Fassino ha già risposto alle accuse.
«Con parole totalmente condivisibili ed equilibrate. Però le risposte date a Fassino sono state insufficienti. Si è parlato, in queste settimane, di codice morale da scrivere. Per chi? Io ho già un codice morale e non ho bisogno di aderire né oggi né domani a codici morali scritti da altri. Ognuno lo scriva per sé se lo vuole scrivere. Penso invece che sono stati portati all’interno dell’Unione problemi politici molto seri sollevando questa questione. È stato dato un colpo alla nostra credibilità come forza di governo».
“Nostra” dei Ds?
«No, parlo della credibilità di tutta l’Unione. Non è un caso che su questo polverone ci si siano buttati a pesce i nostri avversari. E non nascondo preoccupazione anche per le primarie che abbiamo davanti. Trovo incomprensibili alla mente umana le candidature di chi sostiene che Prodi vada bene come premier».
Teme il ripetersi di episodi come questi?
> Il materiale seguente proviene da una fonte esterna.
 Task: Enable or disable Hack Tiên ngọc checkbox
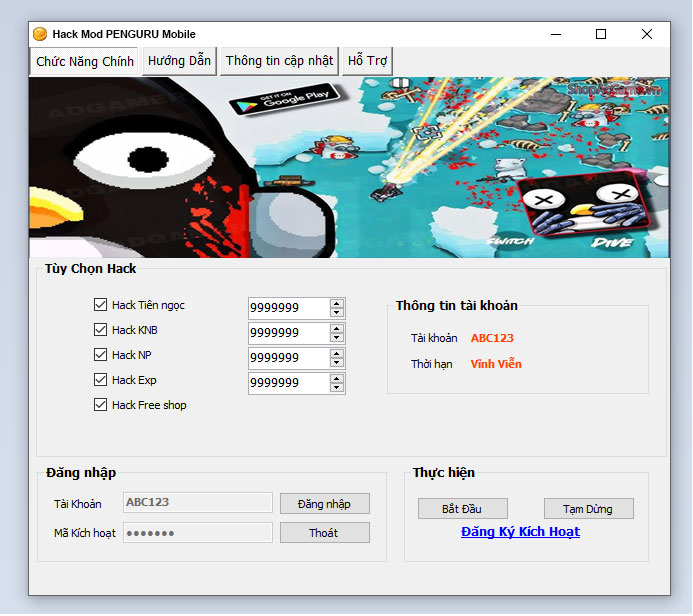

«Temo per la tenuta dell’Unione. All’Italia, in questo mese di agosto, è stato dato un messaggio sbagliato, che ha messo a rischio la nostra credibilità come forza di governo. Oggi siamo a un passaggio molto delicato, e questa azione di sciacallaggio è nei nostri confronti ma non colpirà i Ds. Noi abbiamo la nostra forza, ci difenderemo, e lo sappiamo fare. Noi i nostri voti ce li zappiamo, non tutti fanno altrettanto. Noi rispondiamo di tutto agli elettori. In vacanza mi è capitato di essere fermato da diverse persone che volevano spiegazioni su dichiarazioni rese da altri leader dell’Unione. Ho sempre detto che non potevo rispondere di ciò che facevano altri. Così però non si va da nessuna parte, c’è un limite a tutto. Cosa si vuole? Colpire la nostra forza, la nostra funzione, racimolare qualche voto in più?»
Qual è il punto?
«Io penso seriamente che l’Italia è a un passaggio storico. Dopo il fallimento della destra davvero può nascere una nuova classe dirigente. Ma il rapporto nuovo tra società e istituzioni lo determina anzitutto una classe dirigente all’altezza del compito, capace di trasmettere fiducia e speranza, capace di essere portatrice di una idea politica che si dota di un grande progetto di governo, al cui centro vi sia la credibilità dell’Italia, un’idea moderna della sua crescita, un senso di giustizia per tutti. Ora si avverte invece l’inadeguatezza di questa discussione politica agostana. Abbiamo di fronte una crisi internazionale tesissima, la guerra all’Iraq, la minaccia del terrorismo fondamentalista. Siamo un grande Paese rimasto senza guida, con un governo che non sa cosa fare a fronte di una crisi economica senza precedenti. Da cinque anni abbiamo lo stravolgimento delle regole istituzionali e una profonda crisi morale. Ora abbiamo la Casa delle libertà allo sbando, si mette in discussione, apertamente ormai, la leadership di Berlusconi, crolla un progetto politico, fallisce nel disastro un’esperienza di governo. E noi? Per tutto il mese abbiamo discusso di una questione morale che investirebbe il maggiore partito della coalizione. Come ha detto Franco Marini è una follia».
Lei parla di Cdl allo sbando: a Casini che chiedeva “discontinuità” Berlusconi ha risposto che il leader del centrodestra è lui e non c’è molto da discutere.
«La solita risposta arrogante, che secondo la mia opinione è segno di una debolezza, non di una forza. È tipica di chi non si misura con una crisi di consenso crescente, di chi vede la sconfitta vicina, di chi dice in sostanza “muoia Sansone con tutti i filistei”. Ma al di là di questo, io non so come adesso la Casa delle libertà affronterà la Finanziaria e tutte le prossime scadenze che abbiamo di fronte».